Meg
English
Pronunciation
- (General American) enPR: mĕg, IPA(key): /mɛɡ/
- Rhymes: -ɛɡ
Proper noun
Meg
- A diminutive of the female given names Margaret and Megan.
- 1818 John Keats: Meg Merrilies:
- Old Meg was brave as Margaret Queen,
- And tall as Amazon:
- An old red blanket cloak she wore,
- A chip-hat had she on.
- 1985 E. L. Doctorow, World's Fair, Fawcett Crest 1986, →ISBN, page 208:
- My mother thought Meg a sweet child, that's what she called her, a sweet child, although she was critical of her name.

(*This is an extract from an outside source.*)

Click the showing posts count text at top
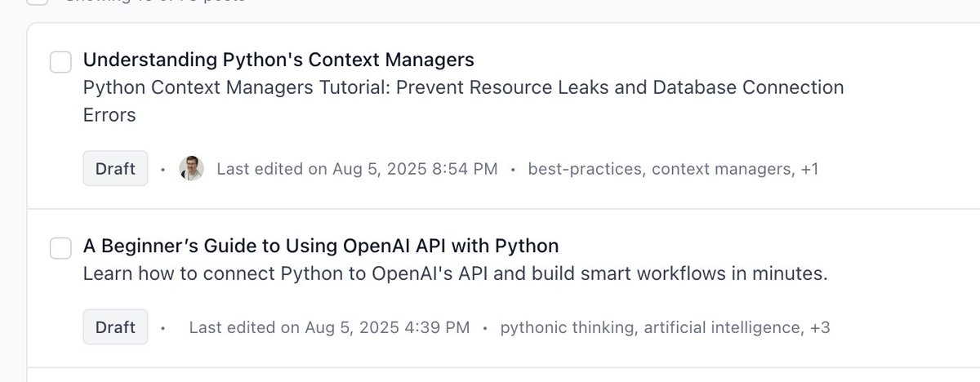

- 'What kind of name is that,' she said.
- 'It's short for Margaret,' I said. 'But everyone calls her Meg.'
- 'Well, that's no name for a girl, that's a scullery maid's name. I fault the mother.'
- 1818 John Keats: Meg Merrilies:
Noun
Meg (plural Megs)
- (colloquial) Megalodon.
- 2002, Mark Renz, Megalodon: Hunting the Hunter, p. 33:
- The Bone Valley Region of Florida has multiple Miocene nursery sites in which neonate and young Meg teeth are abundant, as well as food sources. Young Megs probably consumed a lot of large fish but because fish vertebrae don't hold up well in the fossil record, it's difficult to get an accurate reading.